Abstract
The evaluation of disparity (range) maps includes the selection of an objective image quality (or error) measure. Among existing measures, the percentage of bad matched pixels is commonly used. However, it requires a disparity error tolerance and ignores the relationship between range and disparity. In this research, twelve error measures are characterized in order to provide the bases to select accurate stereo algorithms during the evaluation process. Adaptations of objective quality measures for disparity maps’ accuracy evaluation are proposed. The adapted objective measures operate in a manner similar to the original objective measures, but allow special handling of missing data. Additionally, the adapted objective measures are sensitive to errors in range and surface structure, which cannot be measured using the bad matched pixels. Their utility was demonstrated by evaluating a set of 50 stereo disparity algorithms known in the literature. Consistency evaluation of the proposed measures was performed using the two conceptually different stereo algorithm evaluation methodologies—ordinary ranking and partition and grouping of the algorithms with comparable accuracy. The evaluation results showed that partition and grouping make a fair judgment about disparity algorithms’ accuracy.
Highlights
A stereo correspondence algorithm uses a stereo image pair as an input and produces an estimated disparity map as an output [1,2]
The results vary according to the choice of the objective algorithm, where the AdaptWeight algorithm provides disparity estimations that are closer to the ground-truth data than the TreeDP disparity map calculations, which is valid for the previously described Structural SIMilarity Index (SSIM)-based objective measures
In order to perform image disparity algorithm evaluation, two methodologies were applied: Middlebury’s methodology and the A∗ groups methodology. The ranking of these algorithms using pixel-based objective measures was done by sorting the average ranks obtained for different stereo image pairs (Tsukuba, Venus, Teddy and Cones) and criteria; this means that for the 12 rank values’ averaging while using SSIM-based and proposed local-based objective measures, the algorithms ranking was done by sorting the average ranks obtained for the four stereo image pairs
Summary
A stereo correspondence algorithm uses a stereo image pair as an input and produces an estimated disparity map (a new image) as an output [1,2]. The accuracy of stereo correspondence algorithms can be assessed by the evaluation of disparity maps, either qualitatively or quantitatively.
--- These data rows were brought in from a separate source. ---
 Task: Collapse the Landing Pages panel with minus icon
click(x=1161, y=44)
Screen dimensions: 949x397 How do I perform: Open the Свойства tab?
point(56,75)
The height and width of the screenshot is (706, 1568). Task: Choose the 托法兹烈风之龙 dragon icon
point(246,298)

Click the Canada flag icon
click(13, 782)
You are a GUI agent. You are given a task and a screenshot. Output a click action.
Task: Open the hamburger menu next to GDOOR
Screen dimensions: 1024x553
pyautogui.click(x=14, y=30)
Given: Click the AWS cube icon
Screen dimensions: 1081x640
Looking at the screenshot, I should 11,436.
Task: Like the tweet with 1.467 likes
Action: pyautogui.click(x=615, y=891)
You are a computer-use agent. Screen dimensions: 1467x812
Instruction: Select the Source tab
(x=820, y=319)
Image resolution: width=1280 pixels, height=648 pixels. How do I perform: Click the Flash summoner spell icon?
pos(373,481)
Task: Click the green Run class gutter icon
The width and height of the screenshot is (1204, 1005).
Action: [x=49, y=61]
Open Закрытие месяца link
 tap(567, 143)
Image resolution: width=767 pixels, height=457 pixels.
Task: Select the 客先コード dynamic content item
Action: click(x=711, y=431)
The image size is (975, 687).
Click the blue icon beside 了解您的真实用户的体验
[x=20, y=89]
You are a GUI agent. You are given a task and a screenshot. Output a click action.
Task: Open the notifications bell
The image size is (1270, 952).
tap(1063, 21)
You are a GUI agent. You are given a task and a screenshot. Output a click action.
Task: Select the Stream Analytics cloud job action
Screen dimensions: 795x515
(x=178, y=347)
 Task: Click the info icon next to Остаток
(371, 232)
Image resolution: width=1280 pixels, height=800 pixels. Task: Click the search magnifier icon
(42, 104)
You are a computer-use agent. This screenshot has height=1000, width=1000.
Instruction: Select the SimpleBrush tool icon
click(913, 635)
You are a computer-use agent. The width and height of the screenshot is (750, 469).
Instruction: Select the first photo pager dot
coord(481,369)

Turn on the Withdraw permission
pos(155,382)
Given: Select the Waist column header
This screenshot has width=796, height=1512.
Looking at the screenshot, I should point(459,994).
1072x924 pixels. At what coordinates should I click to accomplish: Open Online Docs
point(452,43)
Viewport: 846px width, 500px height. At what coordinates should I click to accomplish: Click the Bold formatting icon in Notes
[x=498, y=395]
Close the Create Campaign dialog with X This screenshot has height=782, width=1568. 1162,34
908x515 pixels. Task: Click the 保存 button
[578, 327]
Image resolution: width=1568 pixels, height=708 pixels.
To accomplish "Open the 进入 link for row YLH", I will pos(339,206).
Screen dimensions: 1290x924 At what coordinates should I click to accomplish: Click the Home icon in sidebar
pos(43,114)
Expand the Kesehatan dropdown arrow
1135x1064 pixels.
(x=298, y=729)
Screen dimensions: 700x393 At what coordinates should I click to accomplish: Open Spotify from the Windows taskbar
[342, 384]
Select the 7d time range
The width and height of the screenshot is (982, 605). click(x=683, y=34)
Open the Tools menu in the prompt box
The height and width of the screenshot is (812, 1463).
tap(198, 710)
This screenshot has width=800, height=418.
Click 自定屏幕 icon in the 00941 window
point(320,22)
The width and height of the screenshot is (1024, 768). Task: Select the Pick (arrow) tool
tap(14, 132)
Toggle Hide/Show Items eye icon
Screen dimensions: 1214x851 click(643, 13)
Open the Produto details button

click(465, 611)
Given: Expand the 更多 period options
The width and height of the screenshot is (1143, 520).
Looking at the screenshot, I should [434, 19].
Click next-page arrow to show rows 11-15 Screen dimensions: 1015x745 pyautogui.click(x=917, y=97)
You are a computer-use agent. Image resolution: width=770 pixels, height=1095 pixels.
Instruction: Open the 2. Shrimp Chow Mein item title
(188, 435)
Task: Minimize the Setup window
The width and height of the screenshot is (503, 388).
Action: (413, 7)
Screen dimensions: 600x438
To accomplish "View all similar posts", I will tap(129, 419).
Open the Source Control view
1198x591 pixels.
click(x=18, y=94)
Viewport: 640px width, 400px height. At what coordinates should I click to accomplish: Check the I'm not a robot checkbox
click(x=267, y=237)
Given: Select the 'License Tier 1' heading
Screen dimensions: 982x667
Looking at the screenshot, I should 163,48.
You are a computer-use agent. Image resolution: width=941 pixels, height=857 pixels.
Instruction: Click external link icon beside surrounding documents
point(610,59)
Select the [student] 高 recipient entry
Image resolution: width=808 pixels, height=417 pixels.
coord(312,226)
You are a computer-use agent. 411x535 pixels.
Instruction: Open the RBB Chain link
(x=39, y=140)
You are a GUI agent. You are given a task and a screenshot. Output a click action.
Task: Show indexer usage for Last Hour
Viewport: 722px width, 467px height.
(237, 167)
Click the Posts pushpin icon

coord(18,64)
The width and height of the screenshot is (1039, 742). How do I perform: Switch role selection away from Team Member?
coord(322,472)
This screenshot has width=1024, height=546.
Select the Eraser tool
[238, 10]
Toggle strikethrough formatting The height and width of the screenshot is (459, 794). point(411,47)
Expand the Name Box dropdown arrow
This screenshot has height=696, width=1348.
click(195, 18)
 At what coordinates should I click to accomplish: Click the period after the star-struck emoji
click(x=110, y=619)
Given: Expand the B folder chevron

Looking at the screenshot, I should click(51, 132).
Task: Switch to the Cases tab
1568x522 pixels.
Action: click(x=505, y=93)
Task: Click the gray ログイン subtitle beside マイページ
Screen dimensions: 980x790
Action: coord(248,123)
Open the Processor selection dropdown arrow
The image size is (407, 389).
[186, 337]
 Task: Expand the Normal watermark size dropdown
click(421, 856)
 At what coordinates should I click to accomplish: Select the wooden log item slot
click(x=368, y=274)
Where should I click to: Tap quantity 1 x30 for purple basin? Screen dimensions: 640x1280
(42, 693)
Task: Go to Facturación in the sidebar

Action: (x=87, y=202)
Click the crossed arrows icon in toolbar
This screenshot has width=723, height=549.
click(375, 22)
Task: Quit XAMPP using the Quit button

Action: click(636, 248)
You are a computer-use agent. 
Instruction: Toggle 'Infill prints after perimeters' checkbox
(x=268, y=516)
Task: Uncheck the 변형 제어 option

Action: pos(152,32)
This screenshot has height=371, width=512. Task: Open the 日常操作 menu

A quantitative (or objective) approach is robust against several human-related biasing factors, offering advantages over a qualitative (subjective) approach This assessment has practical applications such as component and procedure comparison, parameter tuning, supports decision-making by researchers and practitioners, and in general, to measure the progress in the field. The results of objective measures are used as inputs for quantitative evaluation methodologies, which aim to evaluate the performance of stereo algorithms. Among the existing quantitative evaluation methodologies, Middlebury’s methodology is commonly used [12] It uses the percentage of BMP as the error measure. The section will describe the methodologies and dataset used for disparity maps’ evaluation This is followed by the sections for experimental evaluation of known and the newly proposed objective error measures.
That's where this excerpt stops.